» What you need to do:
Your answer should be the records below, written out exactly.
*-*-*
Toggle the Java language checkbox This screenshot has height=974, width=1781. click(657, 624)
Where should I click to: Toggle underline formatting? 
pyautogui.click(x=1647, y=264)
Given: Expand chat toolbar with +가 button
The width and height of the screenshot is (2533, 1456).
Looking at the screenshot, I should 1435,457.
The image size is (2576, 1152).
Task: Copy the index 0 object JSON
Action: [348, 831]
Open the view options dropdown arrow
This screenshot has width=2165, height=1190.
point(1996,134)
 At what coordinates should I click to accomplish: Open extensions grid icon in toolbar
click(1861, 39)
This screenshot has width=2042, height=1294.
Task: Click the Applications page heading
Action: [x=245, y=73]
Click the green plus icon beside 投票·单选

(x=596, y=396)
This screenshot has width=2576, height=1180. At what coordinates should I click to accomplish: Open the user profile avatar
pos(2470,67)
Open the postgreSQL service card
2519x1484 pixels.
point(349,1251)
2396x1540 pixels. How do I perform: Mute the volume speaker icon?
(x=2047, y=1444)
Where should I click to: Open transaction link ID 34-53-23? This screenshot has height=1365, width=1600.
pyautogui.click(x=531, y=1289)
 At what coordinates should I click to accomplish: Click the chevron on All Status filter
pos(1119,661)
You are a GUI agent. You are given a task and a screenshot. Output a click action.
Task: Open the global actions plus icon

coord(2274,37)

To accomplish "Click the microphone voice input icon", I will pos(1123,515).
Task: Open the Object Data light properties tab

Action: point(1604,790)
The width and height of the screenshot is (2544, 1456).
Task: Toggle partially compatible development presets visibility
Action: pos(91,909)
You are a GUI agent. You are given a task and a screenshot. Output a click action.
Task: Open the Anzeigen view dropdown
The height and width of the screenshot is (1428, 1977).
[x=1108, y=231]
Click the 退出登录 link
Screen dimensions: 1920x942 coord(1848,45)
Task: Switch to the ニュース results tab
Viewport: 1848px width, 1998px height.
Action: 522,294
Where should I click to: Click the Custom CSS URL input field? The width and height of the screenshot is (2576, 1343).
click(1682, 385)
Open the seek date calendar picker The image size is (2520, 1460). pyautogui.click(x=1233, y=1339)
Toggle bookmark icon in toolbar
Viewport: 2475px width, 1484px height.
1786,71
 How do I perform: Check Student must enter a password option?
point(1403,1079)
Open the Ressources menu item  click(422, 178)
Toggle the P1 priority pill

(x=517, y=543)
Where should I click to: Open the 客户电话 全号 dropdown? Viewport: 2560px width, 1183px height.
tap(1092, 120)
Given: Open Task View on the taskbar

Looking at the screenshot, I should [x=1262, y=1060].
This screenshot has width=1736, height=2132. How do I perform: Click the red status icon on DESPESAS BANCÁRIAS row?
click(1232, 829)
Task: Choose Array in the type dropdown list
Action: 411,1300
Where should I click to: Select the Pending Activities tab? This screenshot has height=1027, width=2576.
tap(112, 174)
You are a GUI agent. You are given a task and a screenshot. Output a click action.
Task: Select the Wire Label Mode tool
*-*-*
» Solution to the exercise:
Toggle the Java language checkbox This screenshot has height=974, width=1781. click(657, 624)
Where should I click to: Toggle underline formatting? 
pyautogui.click(x=1647, y=264)
Given: Expand chat toolbar with +가 button
The width and height of the screenshot is (2533, 1456).
Looking at the screenshot, I should 1435,457.
The image size is (2576, 1152).
Task: Copy the index 0 object JSON
Action: [348, 831]
Open the view options dropdown arrow
This screenshot has width=2165, height=1190.
point(1996,134)
 At what coordinates should I click to accomplish: Open extensions grid icon in toolbar
click(1861, 39)
This screenshot has width=2042, height=1294.
Task: Click the Applications page heading
Action: [x=245, y=73]
Click the green plus icon beside 投票·单选

(x=596, y=396)
This screenshot has width=2576, height=1180. At what coordinates should I click to accomplish: Open the user profile avatar
pos(2470,67)
Open the postgreSQL service card
2519x1484 pixels.
point(349,1251)
2396x1540 pixels. How do I perform: Mute the volume speaker icon?
(x=2047, y=1444)
Where should I click to: Open transaction link ID 34-53-23? This screenshot has height=1365, width=1600.
pyautogui.click(x=531, y=1289)
 At what coordinates should I click to accomplish: Click the chevron on All Status filter
pos(1119,661)
You are a GUI agent. You are given a task and a screenshot. Output a click action.
Task: Open the global actions plus icon

coord(2274,37)

To accomplish "Click the microphone voice input icon", I will pos(1123,515).
Task: Open the Object Data light properties tab

Action: point(1604,790)
The width and height of the screenshot is (2544, 1456).
Task: Toggle partially compatible development presets visibility
Action: pos(91,909)
You are a GUI agent. You are given a task and a screenshot. Output a click action.
Task: Open the Anzeigen view dropdown
The height and width of the screenshot is (1428, 1977).
[x=1108, y=231]
Click the 退出登录 link
Screen dimensions: 1920x942 coord(1848,45)
Task: Switch to the ニュース results tab
Viewport: 1848px width, 1998px height.
Action: 522,294
Where should I click to: Click the Custom CSS URL input field? The width and height of the screenshot is (2576, 1343).
click(1682, 385)
Open the seek date calendar picker The image size is (2520, 1460). pyautogui.click(x=1233, y=1339)
Toggle bookmark icon in toolbar
Viewport: 2475px width, 1484px height.
1786,71
 How do I perform: Check Student must enter a password option?
point(1403,1079)
Open the Ressources menu item  click(422, 178)
Toggle the P1 priority pill

(x=517, y=543)
Where should I click to: Open the 客户电话 全号 dropdown? Viewport: 2560px width, 1183px height.
tap(1092, 120)
Given: Open Task View on the taskbar

Looking at the screenshot, I should [x=1262, y=1060].
This screenshot has width=1736, height=2132. How do I perform: Click the red status icon on DESPESAS BANCÁRIAS row?
click(1232, 829)
Task: Choose Array in the type dropdown list
Action: 411,1300
Where should I click to: Select the Pending Activities tab? This screenshot has height=1027, width=2576.
tap(112, 174)
You are a GUI agent. You are given a task and a screenshot. Output a click action.
Task: Select the Wire Label Mode tool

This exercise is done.